All of the schemes embed a great deal of information in a single code or term so that they are difficult to use or manipulate for other applications, such as decision support systems. If the application needs a slightly different point of view, it is almost impossible to find it.

All of these schemes are expensive to translate and maintain in multi-lingual form because every rubric must be translated individually. The effort is just sustainable at their current scale but threatens to become completely unmanageable as they become larger still.

GALEN attempts to provide a reference model - the GALEN Common Reference Model - as a unifying framework for various coding schemes old and new. Because it contains much more information than a traditional coding system, much more can be done automatically. Using the GALEN Common Reference Model, the GALEN Terminology Server can mediate between the multitude of existing coding schemes or they can extract, rearrange and transform the information they contain into forms that other applications can use. They can generate plausible, if not perfect, expressions in any of the natural languages supported, based on the structure of the expression in the GALEN Common Reference Model.

1.8 What makes it different? Is it yet another coding system?
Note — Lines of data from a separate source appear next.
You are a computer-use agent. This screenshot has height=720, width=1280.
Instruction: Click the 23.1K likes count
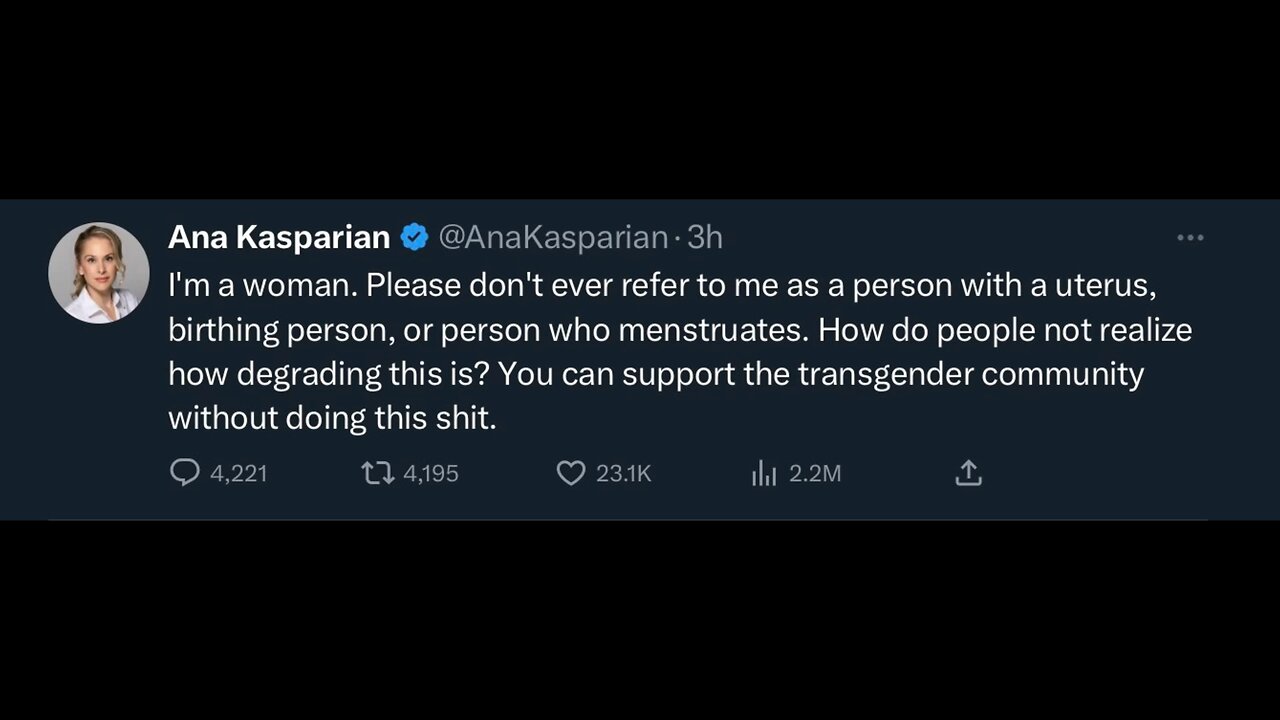(623, 473)
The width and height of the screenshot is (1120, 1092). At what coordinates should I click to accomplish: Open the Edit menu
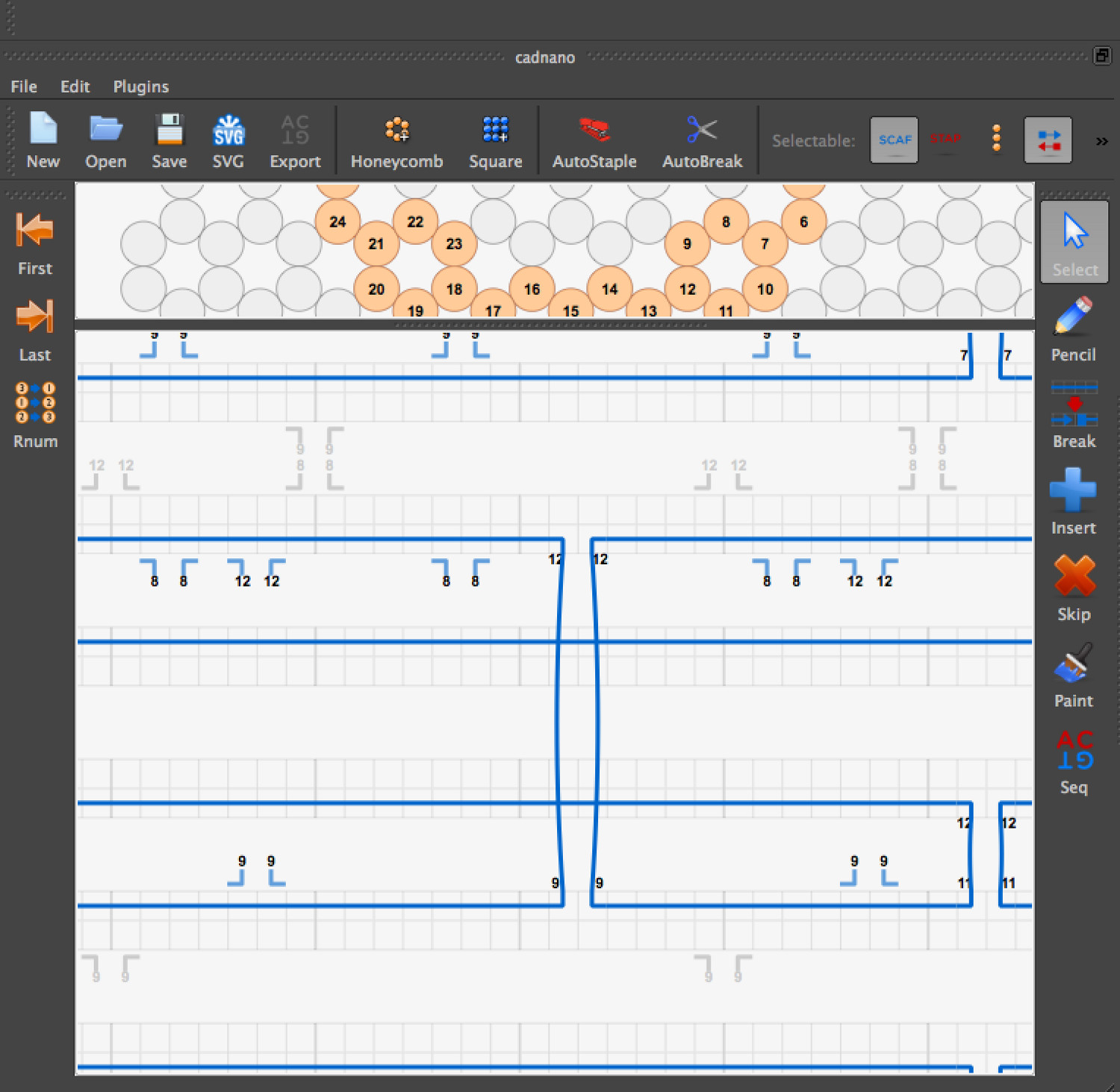tap(75, 87)
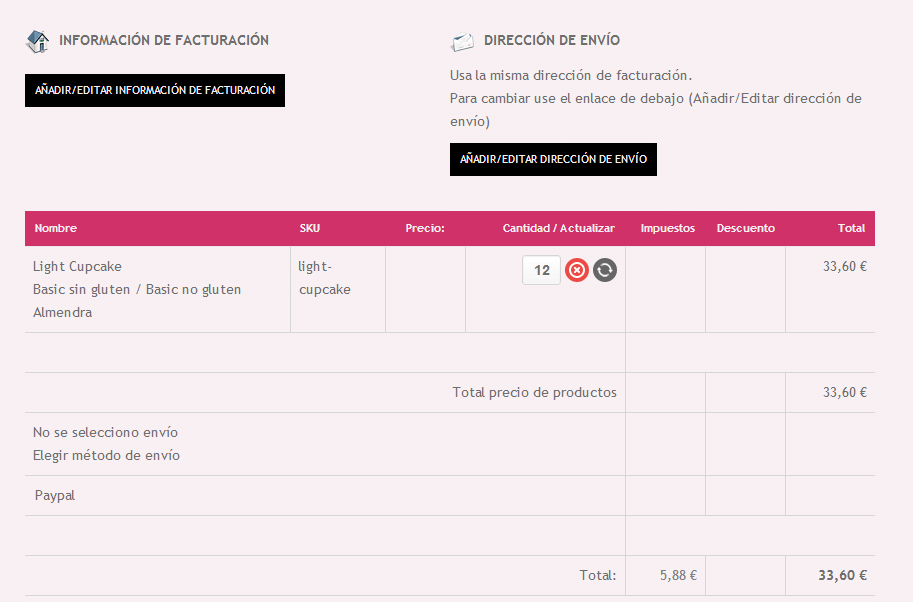913x602 pixels.
Task: Click the SKU column header
Action: click(x=310, y=228)
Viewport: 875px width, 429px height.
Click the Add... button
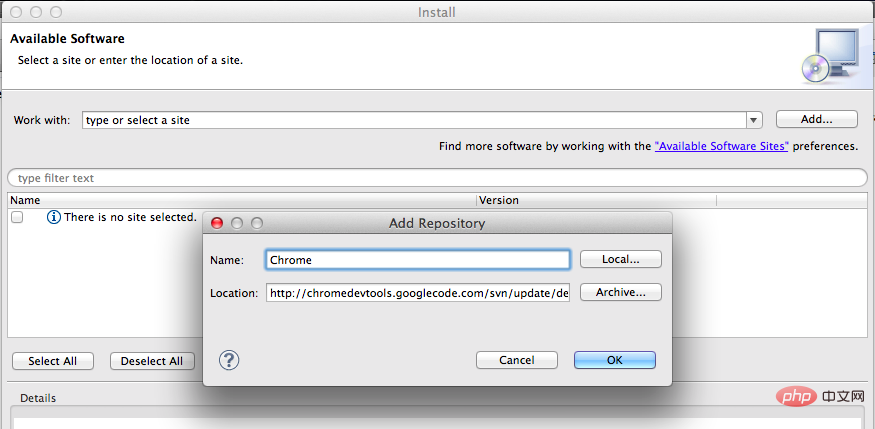[816, 119]
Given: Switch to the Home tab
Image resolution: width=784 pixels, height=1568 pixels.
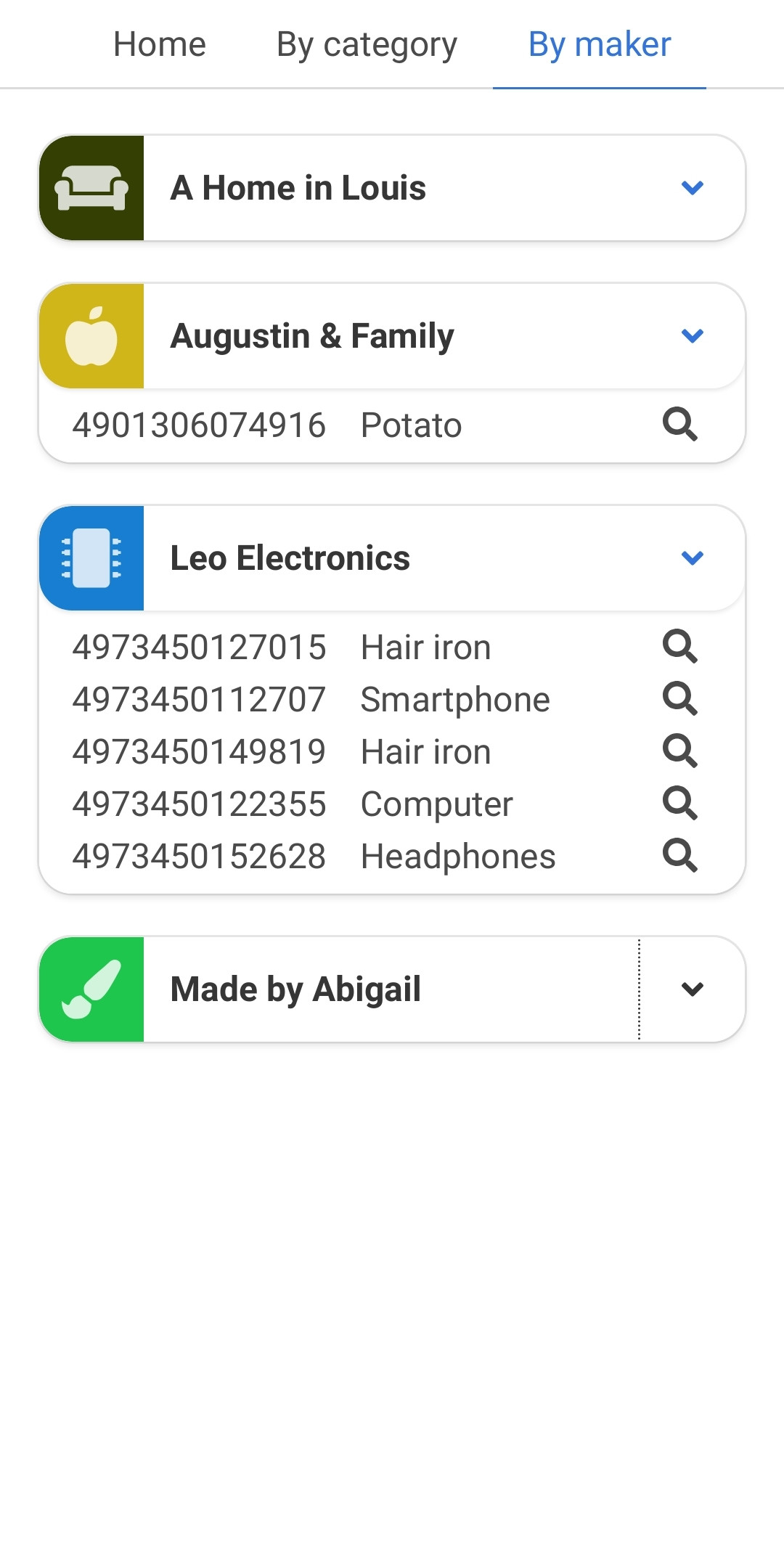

GALEN is not producing yet another coding system. We are aiming to provide a qualitative difference in usefulness. We believe that existing coding and classification schemes have reached (and exceeded) the limits of manageability, and have several inherent deficiencies that limit their usefulness and inter-convertibility. We believe a more formal system for representing medical concepts is now essential so that computer technology can be harnessed to manage and represent the inherent complexity of the domain.

GALEN is not alone in this view. Other groups are also now working on different ways of representing a clinical terminology, spurred on by exactly the same issues that have motivated the development of the GALEN Technology. However, we believe that none offer the range of experience, depth of understanding, and practical demonstration, in both software technology (the GALEN Terminology Server) or clinical content (the GALEN Common Reference Model) that is found within the GALEN Technology.

A GRAIL model is more than an enumerated list or tree of concepts - it can represent arbitrarily deep levels of clinical complexity. A GALEN Terminology Server allows the concepts in a model to be re-organised to give many alternative points of view on the same model e.g. organised by function or organised by anatomy. It can classify new concepts which have never been encountered before (provided the concepts are consistent with the model), and can transform between different points of view on the same or related concepts e.g. between viral hepatitis ; and hepatitis virus .

This means that we usually do not provide applications with the model in a simple text file, or even a series of database tables. Rather, we encapsulate the model, and the implementation of the GRAIL formalism, inside a software system (the server) that provides services to applications — it answers questions about concepts ("what sort of thing is this?", "what can I say about it to describe it further?"); it provides references for external applications to store ("please give me a single reference number for ‘severe breathlessness made worse by lying down at night’"), and interpretations of those references ("give me a French phrase and an ICD code for the concept represented by the magic number 6347891328").

An analogy we have found useful is that the difference between a traditional classification scheme and GALEN is likened to the difference between a text file of information and a database management system.

1.9 How is GALEN different from the UMLS?

The United States National Library of Medicine’s Unified Medical Language System project has produced the Metathesaurus — an extensive cross referencing of a large number of existing coding systems. The primary use of the Metathesaurus is to convert between coding systems. Conversion between coding systems is one important function of GALEN, but only one.

For example, although the Metathesaurus cross references the codes in each system, it does not represent their meaning nor does it provide a means to extend the overall system. Only concepts which have been encountered before in one or another coding system can be dealt with.

The UMLS also provides a semantic network which classifies each concepts into one of a number of categories. However, whereas the GALEN model provides taxonomies which contain thousands of categories in a complex hierarchy, the UMLS provides a relatively flat network of under 200 categories, roughly equivalent to the top-most layers of the GALEN hierarchies.

UMLS and GALEN can and do co-exist, however, as described in the answer to the next question...

1.10 Can GALEN and existing coding and classification schemes co-exist?

Yes, they can (and they do, in typical use of the GALEN Technology), in two different ways.

The first way is by using GALEN Technology to help encode clinical information into existing coding and classification schemes, for example as part of a clinical workstation. This is often required to support statutory requirements that are in force in many countries. This encoding depends on mapping elements of those schemes to the GALEN Common Reference Model. Typically, information captured using the GALEN Common Reference Model is of greater detail than that found in existing schemes (as the GALEN model is designed to support day-to-day clinical care). The automatic classification functionality within the GALEN Terminology Server can be used to find the nearest suitable match in an existing scheme for any, arbitrarily complex, piece of clinical information in the GALEN Common Reference Model.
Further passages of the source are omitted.